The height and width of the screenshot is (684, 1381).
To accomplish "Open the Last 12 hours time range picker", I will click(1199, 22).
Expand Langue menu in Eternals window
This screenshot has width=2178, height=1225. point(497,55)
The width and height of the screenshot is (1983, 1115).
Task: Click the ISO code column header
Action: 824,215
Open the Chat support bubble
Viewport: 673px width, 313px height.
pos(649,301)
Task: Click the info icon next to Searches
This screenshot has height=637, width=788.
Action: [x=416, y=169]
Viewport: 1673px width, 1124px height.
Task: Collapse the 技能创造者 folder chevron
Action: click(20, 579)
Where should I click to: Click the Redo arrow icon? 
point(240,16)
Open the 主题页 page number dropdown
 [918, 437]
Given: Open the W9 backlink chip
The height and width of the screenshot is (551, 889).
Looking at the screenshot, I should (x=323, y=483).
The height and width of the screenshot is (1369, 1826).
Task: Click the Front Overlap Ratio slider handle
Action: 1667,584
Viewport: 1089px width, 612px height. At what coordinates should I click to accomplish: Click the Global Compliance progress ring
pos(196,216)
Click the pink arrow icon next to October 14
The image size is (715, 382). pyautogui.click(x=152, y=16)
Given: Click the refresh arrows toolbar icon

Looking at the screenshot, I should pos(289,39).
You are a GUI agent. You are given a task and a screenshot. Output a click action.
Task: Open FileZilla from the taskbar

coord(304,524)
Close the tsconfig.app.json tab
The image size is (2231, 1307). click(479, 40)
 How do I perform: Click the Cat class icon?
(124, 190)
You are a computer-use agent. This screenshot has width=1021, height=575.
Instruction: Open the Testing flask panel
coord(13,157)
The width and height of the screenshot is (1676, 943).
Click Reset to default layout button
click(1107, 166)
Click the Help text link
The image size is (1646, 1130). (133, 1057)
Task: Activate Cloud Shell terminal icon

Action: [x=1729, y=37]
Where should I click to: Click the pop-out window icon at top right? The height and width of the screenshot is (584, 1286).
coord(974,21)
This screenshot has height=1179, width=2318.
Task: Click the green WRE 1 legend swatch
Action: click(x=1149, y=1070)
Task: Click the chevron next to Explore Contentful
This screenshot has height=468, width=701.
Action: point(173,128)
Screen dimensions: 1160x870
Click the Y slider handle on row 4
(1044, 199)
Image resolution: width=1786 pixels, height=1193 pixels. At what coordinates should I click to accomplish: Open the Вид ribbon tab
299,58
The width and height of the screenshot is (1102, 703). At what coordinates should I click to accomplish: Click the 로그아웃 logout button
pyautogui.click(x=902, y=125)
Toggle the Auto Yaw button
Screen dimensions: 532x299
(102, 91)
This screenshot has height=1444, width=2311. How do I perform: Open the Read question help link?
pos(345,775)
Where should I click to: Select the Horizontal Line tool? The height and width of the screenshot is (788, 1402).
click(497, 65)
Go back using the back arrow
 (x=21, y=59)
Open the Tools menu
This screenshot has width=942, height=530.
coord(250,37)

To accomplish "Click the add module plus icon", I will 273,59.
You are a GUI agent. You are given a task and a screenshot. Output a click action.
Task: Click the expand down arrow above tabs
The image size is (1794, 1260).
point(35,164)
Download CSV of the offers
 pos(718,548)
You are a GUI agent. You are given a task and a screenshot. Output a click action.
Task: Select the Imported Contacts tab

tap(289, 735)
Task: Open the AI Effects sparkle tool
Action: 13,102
★ ★ ★ ★ ★ ★ ★
Copy out every line in the listing where the word "will" appears.

To accomplish "Open the Last 12 hours time range picker", I will click(1199, 22).
To accomplish "Click the add module plus icon", I will 273,59.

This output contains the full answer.